Foreign investors are taking caution in view of global activities
Himanshu Srivastava, Morningstar Investment Research India, said, “On the global front, uncertainty over the US Federal Reserve’s interest rate cut stance, strengthening of the dollar and weak risk appetite in emerging markets led foreign investors to adopt a cautious stance.” Geopolitical tensions and fluctuations in crude oil prices have also affected FPI sentiment.” Angel One’s Waqar Javed Khan said the main reasons for withdrawals in November were global risk aversion and volatility in technology stocks. Apart from this, shares of consumer services and healthcare sectors were also affected.
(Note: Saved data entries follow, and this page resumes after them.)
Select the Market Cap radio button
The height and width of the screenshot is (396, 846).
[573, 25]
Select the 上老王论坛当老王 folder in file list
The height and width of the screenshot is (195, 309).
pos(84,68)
There is no clear evidence of change in the trend of FPI flows yet
V.K., chief investment strategist at Geojit Investments. Vijayakumar believes that there is no clear evidence yet of a change in the trend of FPI flows. He said that FPIs were buyers some days and sellers some days. This is an indication that the direction of their flow may change as circumstances change. So far in 2025, FPIs have pulled out more than Rs 1.43 lakh crore from stocks. Meanwhile, FPIs have invested Rs 8,114 crore in the debt or bond market under the general limit. During the same period, he has withdrawn Rs 5,053 crore through the voluntary retention route.